The drive of an express train suddenly sees the red light signal 50m ahead and applies the brakes. If the average deceleration during the braking is $10.0m{{s}^{-2}}$and the reaction time of the driver is 0.75 sec, the minimum speed at which the train should be moving so as not to cross the red signal is
A. 27km/hr
B. 144km/hr
C. 72 km/hr
D. 83 km/hr

Answer 1

Hint: The question exercises the concepts of Newton's laws of motion. There are two specific newton’s laws of motion, which are required to solve this problem. We will be needing these two equations of rectilinear motion: $s=ut+\dfrac{1}{2}a{{t}^{2}}$and ${{v}^{2}}-{{u}^{2}}=2as$, where all the alphabets mean their general variable values.

Step by step solution:
Let’s start by understanding what is given in the question. We have a red light signal at a distance of 50m from the current position of the train. Hence, the stopping distance ‘${{S}_{d}}$’ is 50m. The average deceleration during braking is given, hence the braking acceleration (a) is, $a=-10.0m{{s}^{-2}}$. We are also given that the reaction time of the driver is 0.75 sec. This is the amount of time the driver takes to push the brakes since the time he saw the red light.

Due to the reaction time, the train moves a certain distance (${{S}_{1}}$) with its initial velocity (u). Since, no initial acceleration is mentioned; we will consider initial acceleration to be zero.

Therefore, using $s=ut+\dfrac{1}{2}a{{t}^{2}}$, we find the distance ${{S}_{1}}$to be, ${{S}_{1}}=u(0.75)+\dfrac{1}{2}(0){{(0.75)}^{2}}\Rightarrow {{S}_{1}}=u(0.75)m$.
Therefore, the updated braking distance becomes, ${{S}_{d}}=50-{{S}_{1}}=50-0.75(u)$.

We know that upon braking the final velocity of the train will be zero. Therefore (v=0). Further, the braking acceleration is, $a=-10.0m{{s}^{-2}}$. Substituting these values in the formula, ${{v}^{2}}-{{u}^{2}}=2as$, we get, ${{(0)}^{2}}-{{u}^{2}}=2(-10){{S}_{d}}\Rightarrow -{{u}^{2}}=-20(50-0.75u)\Rightarrow {{u}^{2}}+15u-1000=0\to (1)$

To solve this equation of second order, let’s consider the coefficients of the variable u. a=1, is the coefficient of ${{u}^{2}}$. B=15, is coefficient of $u$ and c=-1000, is the constant.

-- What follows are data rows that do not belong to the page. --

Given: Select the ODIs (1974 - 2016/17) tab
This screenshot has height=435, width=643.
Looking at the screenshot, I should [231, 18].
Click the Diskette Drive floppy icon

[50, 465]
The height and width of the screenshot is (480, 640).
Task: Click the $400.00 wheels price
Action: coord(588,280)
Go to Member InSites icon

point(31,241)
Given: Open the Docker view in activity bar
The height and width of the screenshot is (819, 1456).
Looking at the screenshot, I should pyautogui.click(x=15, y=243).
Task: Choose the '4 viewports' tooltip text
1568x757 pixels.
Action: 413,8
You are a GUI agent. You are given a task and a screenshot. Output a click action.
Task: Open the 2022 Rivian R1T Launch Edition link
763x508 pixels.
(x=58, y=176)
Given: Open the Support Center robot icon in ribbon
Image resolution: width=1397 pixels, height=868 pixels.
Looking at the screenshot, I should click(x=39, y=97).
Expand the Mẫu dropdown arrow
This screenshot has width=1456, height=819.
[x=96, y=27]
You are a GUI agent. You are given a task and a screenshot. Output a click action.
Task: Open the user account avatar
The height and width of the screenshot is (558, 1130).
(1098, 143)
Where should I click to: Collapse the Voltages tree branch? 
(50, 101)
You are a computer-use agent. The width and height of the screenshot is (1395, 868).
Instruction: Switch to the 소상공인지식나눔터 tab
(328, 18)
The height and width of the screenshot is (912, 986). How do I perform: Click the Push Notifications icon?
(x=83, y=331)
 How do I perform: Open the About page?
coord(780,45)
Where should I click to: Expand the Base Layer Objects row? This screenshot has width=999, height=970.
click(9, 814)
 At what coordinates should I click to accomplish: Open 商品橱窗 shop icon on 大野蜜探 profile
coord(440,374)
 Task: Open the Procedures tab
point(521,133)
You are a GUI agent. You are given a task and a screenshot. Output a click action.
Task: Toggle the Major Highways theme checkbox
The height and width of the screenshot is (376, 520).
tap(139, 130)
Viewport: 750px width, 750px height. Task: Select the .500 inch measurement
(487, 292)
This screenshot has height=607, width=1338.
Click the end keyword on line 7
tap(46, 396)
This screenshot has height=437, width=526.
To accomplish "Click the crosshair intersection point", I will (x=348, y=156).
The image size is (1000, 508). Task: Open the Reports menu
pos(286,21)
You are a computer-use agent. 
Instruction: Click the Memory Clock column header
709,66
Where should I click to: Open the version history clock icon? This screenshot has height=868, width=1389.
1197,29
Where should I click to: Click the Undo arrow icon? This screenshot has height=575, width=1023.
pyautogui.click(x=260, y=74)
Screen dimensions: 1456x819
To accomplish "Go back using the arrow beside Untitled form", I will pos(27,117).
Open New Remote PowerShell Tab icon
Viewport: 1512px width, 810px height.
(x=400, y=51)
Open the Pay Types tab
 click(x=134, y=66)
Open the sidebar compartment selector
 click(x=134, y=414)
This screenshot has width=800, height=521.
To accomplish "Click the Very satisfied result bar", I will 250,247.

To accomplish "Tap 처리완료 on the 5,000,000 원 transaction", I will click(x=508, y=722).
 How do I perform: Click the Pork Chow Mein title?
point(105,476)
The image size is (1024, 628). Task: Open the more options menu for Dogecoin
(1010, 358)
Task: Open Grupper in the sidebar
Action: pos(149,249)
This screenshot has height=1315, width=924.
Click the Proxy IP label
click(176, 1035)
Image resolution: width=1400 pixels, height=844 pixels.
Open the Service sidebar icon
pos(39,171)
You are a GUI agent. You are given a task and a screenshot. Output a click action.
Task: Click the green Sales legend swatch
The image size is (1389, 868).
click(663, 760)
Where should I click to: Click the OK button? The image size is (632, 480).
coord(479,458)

Using the formula to find the roots of a second order equation, $a{{x}^{2}}+bx+c=0\Rightarrow x=\dfrac{-b\pm \sqrt{{{b}^{2}}-4ac}}{2a}$.
Therefore, the value of ${{b}^{2}}-4ac$ is, ${{15}^{2}}-4(1)(-1000)=225+4000=4225$.

Hence, the value of the initial velocity can be, $u=\dfrac{-b\pm \sqrt{{{b}^{2}}-4ac}}{2a}\Rightarrow u=\dfrac{-(15)\pm \sqrt{4225}}{2(1)}\Rightarrow u=\dfrac{-(15)\pm 65}{2}$. Hence, the two possible values of ‘u’ are 25 (or) -40.

For the initial velocity train being, 40m/s, the train’s speed will be, $40m{{s}^{-1}}=40\times \dfrac{3600}{1000}=144kmh{{r}^{-1}}$. Hence, option B is the solution.

Note:
One of the shortcut tricks to convert any speed, x m/s to km/h is by multiplying the value ‘x’ with $\dfrac{18}{5}$. Therefore x m/s is $\dfrac{x18}{5}$kmph.
Similarly, to convert any speed, x km/h to m/s, we must multiply the value ‘x’ with $\dfrac{5}{18}$. Therefore x kmph is $\dfrac{5x}{18}$m/s.